#### Trecho do texto:
#####

O ator e humorista Paulo Gustavo, que estava internado com covid-19 desde o dia 13 de março em um hospital do Rio de Janeiro, morreu na noite de terça-feira (4) aos 42 anos em decorrência da doença. Seu caso não é isolado: levantamentos recentes apontam que a covid tem avançado entre a população mais jovem no Brasil, com aumento de casos e mortes.
Boletins epidemiológicos do Observatório Covid-19 da Fiocruz, publicados em março e abril, mostram que a pandemia “rejuvenesceu” desde o começo de 2021. Entre a primeira semana de janeiro e a de abril, a faixa etária de Paulo Gustavo, entre 40 e 49 anos, e a de 30 a 39 anos apresentaram a maior taxa de crescimento de notificações de covid-19: 1.218%. Considerando toda a população, os casos da doença dispararam 702%. O crescimento também superou a média entre jovens de 20 a 29 anos (741%) e entre adultos de 50 a 59 anos (1.145%).
No mesmo período, o grupo abaixo de 60 anos foi o que registrou maior aumento de óbitos pela covid-19. O destaque foi a faixa etária entre 40 e 49 anos, com número de mortes 881% maior em abril do que na primeira semana de 2021. Adultos entre 50 e 59 anos (877%), jovens entre 20 e 29 anos (873%) e pessoas de 30 a 39 anos (814%) também tiveram taxas muito acima do aumento da média geral observada no período, de 469%.
Também foi registrada uma mudança no perfil dos hospitalizados: em março, pessoas com menos de 40 anos se tornaram maioria entre os pacientes com covid-19 em UTIs no Brasil. A faixa etária representou 52,2% dos internados no mês, segundo levantamento da Associação de Medicina Intensiva Brasileira (Amib).
Ainda de acordo com a pesquisa, a admissão de pacientes com até 45 anos de idade em UTIs cresceu 11% entre os períodos de setembro a novembro de 2020 e fevereiro e março de 2021, enquanto a de pessoas acima de 80 anos caiu 27,6%. O levantamento da Amib contempla dados de 20.865 das cerca de 54 mil UTIs no Brasil.

#####

#### Dados extraídos:
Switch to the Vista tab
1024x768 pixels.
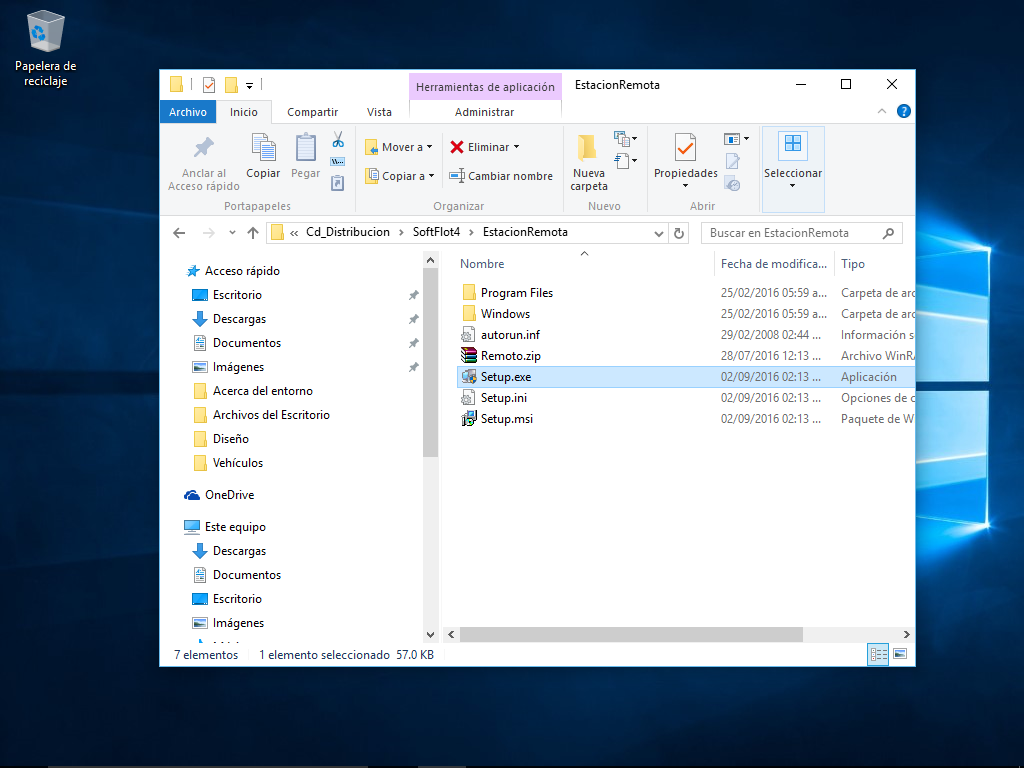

#####

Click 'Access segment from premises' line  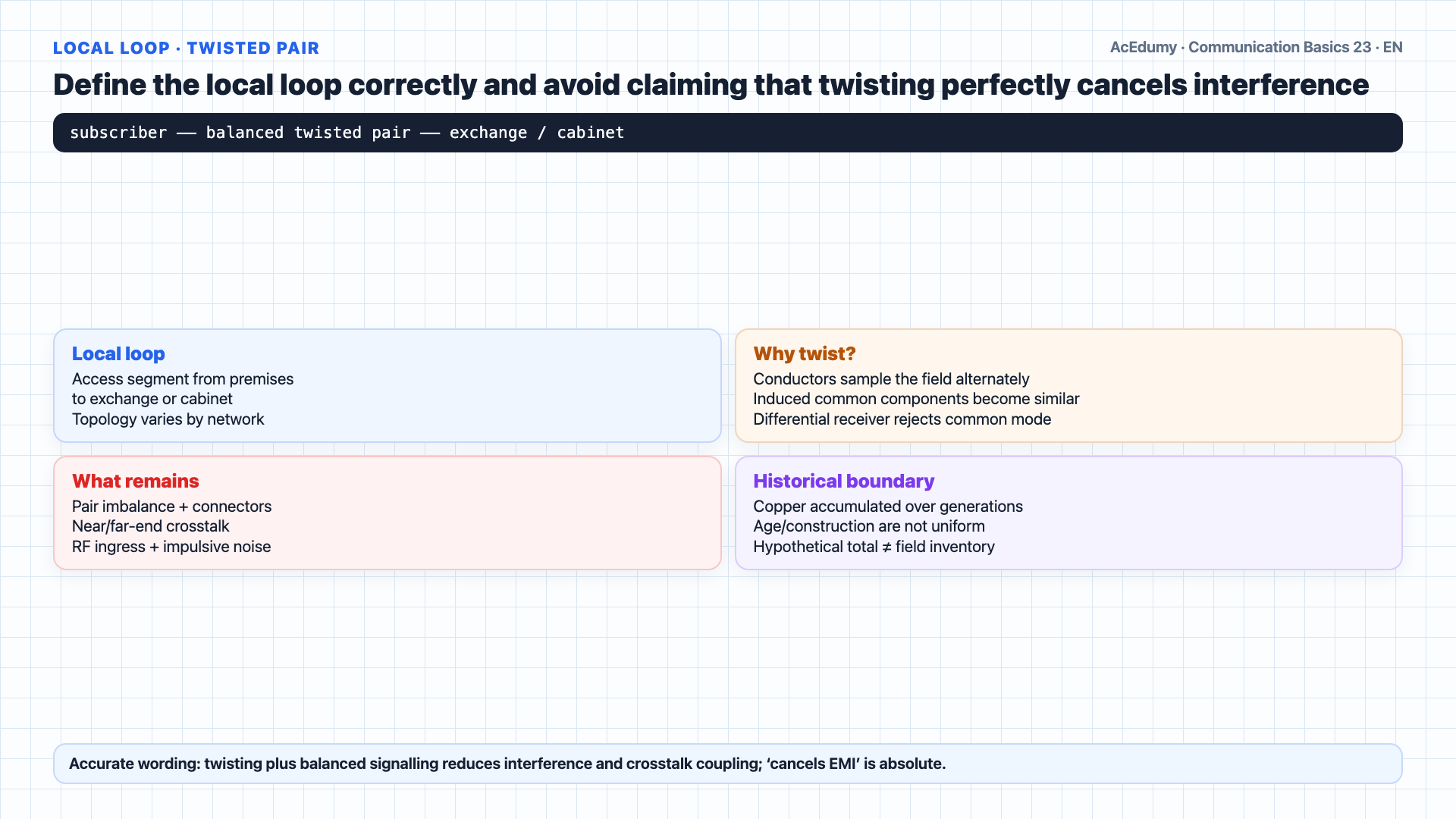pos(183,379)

#####

#### Instruções:
(a) Repita, sem mudar nada, a parte do texto sobre a covid entre os mais jovens que vai de "O ator e humorista" até "59 anos (1.145%).".
(b) Passe para o inglês esta frase do texto sobre a covid entre os mais jovens: "Considerando toda a população, os casos da doença dispararam 702%."

#### Respostas:
(a)
O ator e humorista Paulo Gustavo, que estava internado com covid-19 desde o dia 13 de março em um hospital do Rio de Janeiro, morreu na noite de terça-feira (4) aos 42 anos em decorrência da doença. Seu caso não é isolado: levantamentos recentes apontam que a covid tem avançado entre a população mais jovem no Brasil, com aumento de casos e mortes.
Boletins epidemiológicos do Observatório Covid-19 da Fiocruz, publicados em março e abril, mostram que a pandemia “rejuvenesceu” desde o começo de 2021. Entre a primeira semana de janeiro e a de abril, a faixa etária de Paulo Gustavo, entre 40 e 49 anos, e a de 30 a 39 anos apresentaram a maior taxa de crescimento de notificações de covid-19: 1.218%. Considerando toda a população, os casos da doença dispararam 702%. O crescimento também superou a média entre jovens de 20 a 29 anos (741%) e entre adultos de 50 a 59 anos (1.145%).

(b) Considering the entire population, cases of the disease soared 702%.